Un succès construit autour d’intentions – des relances depuis leurs 22 mètres -, de valeurs – une défense de fer loin d’être faite d’un seul courage désespéré -, et un groupe stabilisé. «On s’est renforcé de quelques arrières costauds car le Top 14 regorge de centre aux physiques de troisième ligne qui courent comme des ailiers », expliquait le capitaine Ferrou. Et Ligairi et Rapeni ont fait un bien fou, en défense comme en attaque.

« Les garçons se sont démultipliés aux quatre coins du terrain pour endiguer les assauts des Castrais, analysait David Darricarrère, le coach adjoint rochelais. Ils étaient rincés après le match. Je leur ai dit que désormais ils savaient ce qu’était le niveau physique du Top 14. » Et il reste vingt-cinq matchs de cette intensité – ou plus… - à disputer pour espérer tenir le pari du maintien.

Un banc à la hauteur

Si les coachs ont conscience de la difficulté, les joueurs aussi. Sébastien Boboul, l’arrière auteur du premier essai rochelais samedi, sait que cela sera long et difficile : « On ne va pas s’enflammer. Déjà le déplacement à Paris avant de recevoir Bourgoin, rien que de dire ça, cela donne une idée de la tâche qui nous attend.
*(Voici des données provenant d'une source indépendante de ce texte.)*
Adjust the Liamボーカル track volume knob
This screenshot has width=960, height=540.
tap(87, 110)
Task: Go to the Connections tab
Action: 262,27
Mais en même temps, on a validé avec la victoire tout le travail réalisé depuis quelques années avec un groupe soudé, homogène et qui se connaît bien. Ca s’est retrouvé notamment en défense. »

Le stade Marcel-Deflandre a pu faire la fête à ses héros qui retrouvaient l’élite pour la première fois depuis 2002. Un stade « en feu », mais des joueurs et des entraîneurs qui calment le jeu. La saison ne fait que commencer. « Il est bien trop tôt pour se féliciter ou pour faire des raisonnements », ajoute Sébastien Boboul.

On peut quand même souligner que ce premier succès, déjà crucial, acquis dans la douleur, s’est fait malgré une infirmerie bien remplie. Preuve que La Rochelle a des qualités, des vertus, mais aussi une profondeur de banc. Et ça, c’est peut-être le plus encourageant pour la suite de la saison.